Oh! What a rookie mistake! As Cecil went on about the possibilities of what happened and all the people he knew who would have loved to disect and examine the snake to figure out what happened, I sat cringing. I berated myself for having lost the opportunity to solve the mystery, to potentially advance knowledge about rattlesnakes and to give Don's death meaning. I asked Cecil if he thought Don's body might not have desiccated too much, even though 24 hours had passed since I found him. Cecil doubted it and my own experience told me the ants had probably eaten him to the bone already. So I changed the subject and asked if he had been able to identify the scat from this photo I had sent him a few weeks earlier:This was also from the Mason Center and I knew it was something potentially odd. The separation of the white uric acid indicated bird or reptile, but it was a large amount (evidenced by my keys used for scale) for either type of animal. I was hoping for Gila Monster, which had not been seen on the site for many, many years. Cecil said:

"That is cool. Did you pick it up and keep it? Otherwise it's too hard to tell."

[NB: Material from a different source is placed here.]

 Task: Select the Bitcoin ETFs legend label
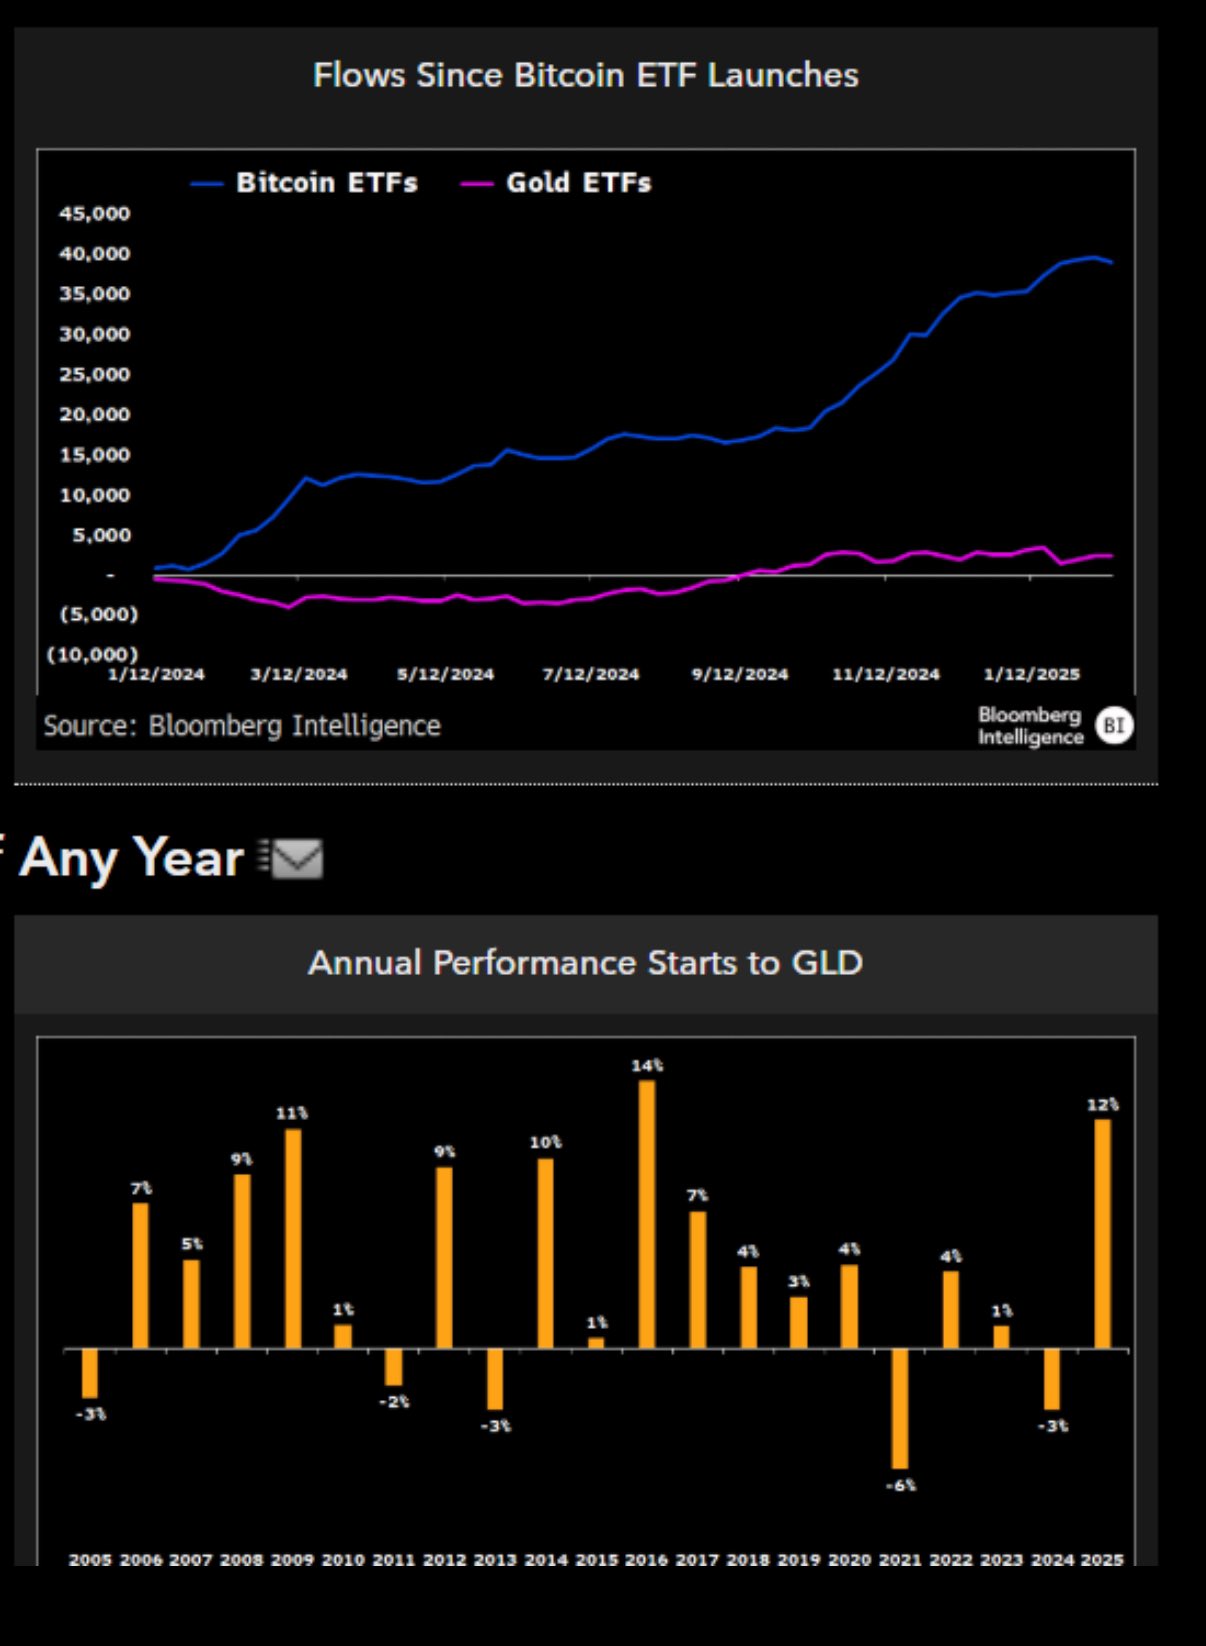[x=327, y=183]
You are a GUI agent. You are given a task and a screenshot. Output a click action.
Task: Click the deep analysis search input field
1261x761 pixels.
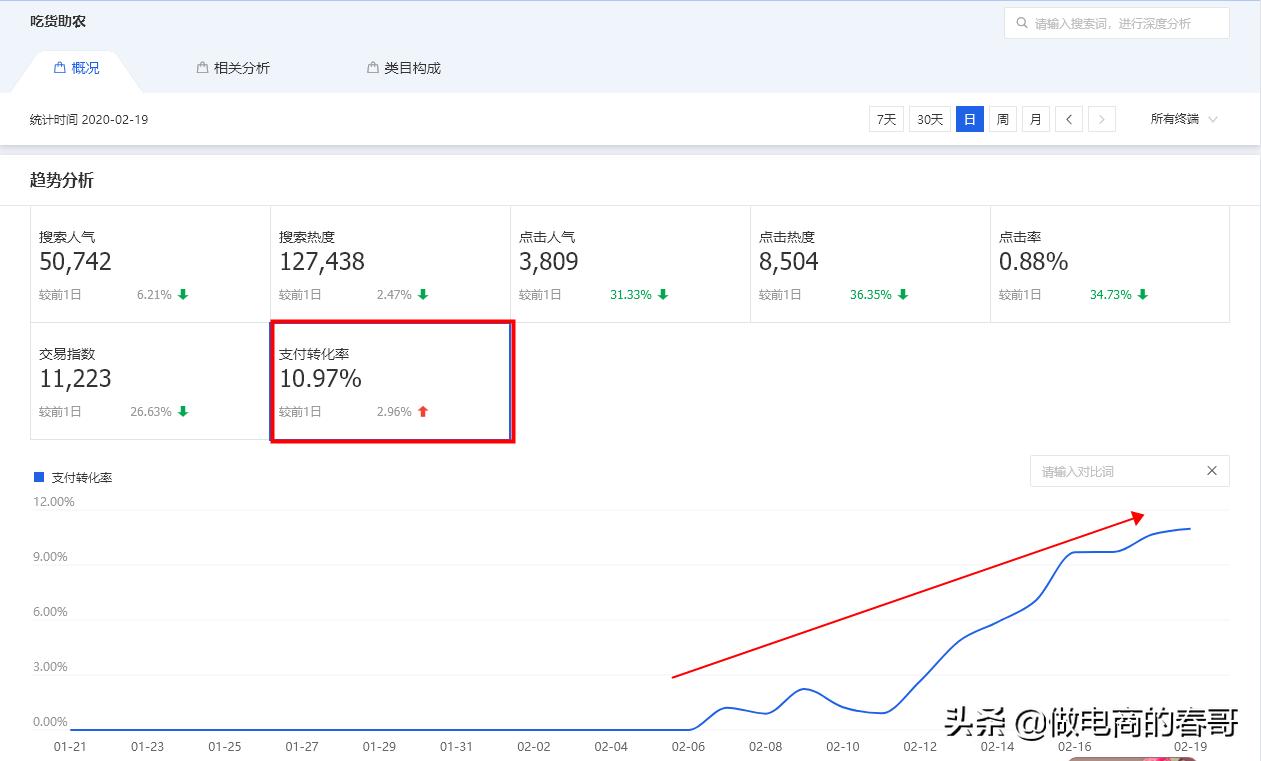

Two for two failures at being an investigative naturalist! Well that was too much. I hopped in my car and raced to Mason, praying Don's body was still there in decent condition. Mason is a nature center, and I was not managing it well if I was allowing so many opportunities for knowledge to pass via unsolved mysteries. Thankfully, the body was in much better condition than I expected. The bite wound had opened up so the head was no longer clasping the body, and it was pretty smelly, but I put him in a couple of plastic bags and into the freezer. (Don't worry, I turned the freezer down to very cold and will bleach it when I take the body out).
Cecil promises to put it in his own freezer designated for these types of things and will examine it when he has time. So all you readers will have to wait, like me, before we get any kind of answer. Meanwhile, we wait to see what snake will take Don's place in the territory as the new Boss.

And the lesson? Well, if you haven't figured it out: when you find something cool that's dead or inanimate that needs an explanation- pick it up and freeze it! Mind those with whom you share a freezer, though. Frozen dead critters laying around may be a dealbreaker for some relationships.


  1. It's still just a dead snake. No use in cringing to death yourself over a dead snake. It's not like the last unicorn or something. ;-)

  2. That's very interesting. It's not just a dead snake, it's an interesting nature mystery. Looking forward to the follow-up.